Once so common that they were referred to as ‘agricultural pests’, in the early 1900s the species numbers had dwindled to fewer than 200. Recognising the looming threat of extinction, Indian and Nepalese authorities put strict protections in place and enabled the Greater one-horned rhino to recover to approximately 2,500 animals by 2005. An incredible achievement.

However, in the intervening years, large swathes of habitat were lost to development, fragmenting the range of the species. In Assam, the species’ stronghold, rhinos were found in only three protected areas; the risk of a disease or a natural disaster decimating the population was high. For the species to thrive, more habitat had to be found.

In 2005, conservationists came together to develop a long-term strategy to manage the species. Their vision was ambitious; to build a 3,000-strong wild population of Greater one-horned rhinos by 2020, spread across seven sites in the state of Assam. The Indian Rhino Vision 2020 was born.

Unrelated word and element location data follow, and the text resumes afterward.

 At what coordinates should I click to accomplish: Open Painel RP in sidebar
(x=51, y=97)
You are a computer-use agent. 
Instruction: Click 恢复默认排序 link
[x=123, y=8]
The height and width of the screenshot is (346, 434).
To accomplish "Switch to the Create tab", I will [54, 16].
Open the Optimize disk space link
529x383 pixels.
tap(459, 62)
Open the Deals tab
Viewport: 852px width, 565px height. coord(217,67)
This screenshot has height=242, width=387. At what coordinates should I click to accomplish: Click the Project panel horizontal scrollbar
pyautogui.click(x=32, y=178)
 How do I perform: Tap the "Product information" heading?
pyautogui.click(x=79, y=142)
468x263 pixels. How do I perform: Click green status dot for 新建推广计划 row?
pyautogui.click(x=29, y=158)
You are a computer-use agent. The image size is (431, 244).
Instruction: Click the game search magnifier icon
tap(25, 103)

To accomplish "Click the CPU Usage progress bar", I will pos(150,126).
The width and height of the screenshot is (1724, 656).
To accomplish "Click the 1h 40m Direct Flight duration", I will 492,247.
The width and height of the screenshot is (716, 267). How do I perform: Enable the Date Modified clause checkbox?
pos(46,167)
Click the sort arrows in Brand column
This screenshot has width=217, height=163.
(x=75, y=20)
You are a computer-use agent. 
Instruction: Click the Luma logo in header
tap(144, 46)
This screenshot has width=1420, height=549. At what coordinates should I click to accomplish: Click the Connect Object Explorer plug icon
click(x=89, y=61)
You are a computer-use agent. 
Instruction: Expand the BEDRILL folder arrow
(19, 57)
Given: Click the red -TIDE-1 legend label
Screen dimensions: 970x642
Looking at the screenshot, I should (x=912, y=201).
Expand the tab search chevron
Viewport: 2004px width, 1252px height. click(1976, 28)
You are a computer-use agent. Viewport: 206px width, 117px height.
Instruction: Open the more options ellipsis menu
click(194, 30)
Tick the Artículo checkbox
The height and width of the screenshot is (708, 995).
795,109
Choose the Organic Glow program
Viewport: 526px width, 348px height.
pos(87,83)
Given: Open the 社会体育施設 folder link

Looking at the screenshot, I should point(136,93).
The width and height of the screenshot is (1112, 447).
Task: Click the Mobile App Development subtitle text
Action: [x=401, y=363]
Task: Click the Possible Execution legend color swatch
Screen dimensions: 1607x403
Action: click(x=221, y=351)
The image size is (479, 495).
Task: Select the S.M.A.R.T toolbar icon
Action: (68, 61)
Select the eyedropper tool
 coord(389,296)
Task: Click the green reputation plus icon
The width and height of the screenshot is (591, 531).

The project was never going to be easy. To achieve the goal, rhinos would have to be translocated out of Kaziranga in difficult seasonal conditions, across fragile roads. Furthermore, security knowledge and resources would need to be improved across the region. 

Between 2008 and 2012, 18 rhinos were translocated to Manas National Park, six hours west of Kaziranga and another eight rhinos were introduced to Manas by the Centre for Wildlife Rehabilitation and Conservation. But, with a significant rise in poaching across Assam in 2012 and 2013 translocations stopped for the rhinos' safety and only resumed in February 2020 when the area could be fully secured.

Thankfully, since 2009, the Greater one-horned rhino population in the Park has more than doubled; 20 calves have been born, including the first second-generation birth in October 2017 – a sure sign that the rhinos are adapting well to their new home!  

Of course, the Coronavirus pandemic has been a huge challenge for the project, causing a number of setbacks, not least postponed translocations due in April 2020, but today there are significantly more Greater one-horned rhinos populating four protected areas across Assam. 

The initial target of 3,000 rhinos in seven areas may not have been met, but Assam’s rhino population is in a much stronger state, more knowledge has been gained, and the team is continuing to reach for the goal of 3,000 animals in the near future. 

At the end of 2020, the total Greater one-horned population was 3,588.